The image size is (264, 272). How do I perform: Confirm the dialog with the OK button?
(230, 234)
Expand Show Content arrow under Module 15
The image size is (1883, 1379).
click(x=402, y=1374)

════════════════════

**TASK TO COMPLETE**
From the listing above, reproduce all the lines exactly.

**RESULT OF THIS EXERCISE**
The image size is (264, 272). How do I perform: Confirm the dialog with the OK button?
(230, 234)
Expand Show Content arrow under Module 15
The image size is (1883, 1379).
click(x=402, y=1374)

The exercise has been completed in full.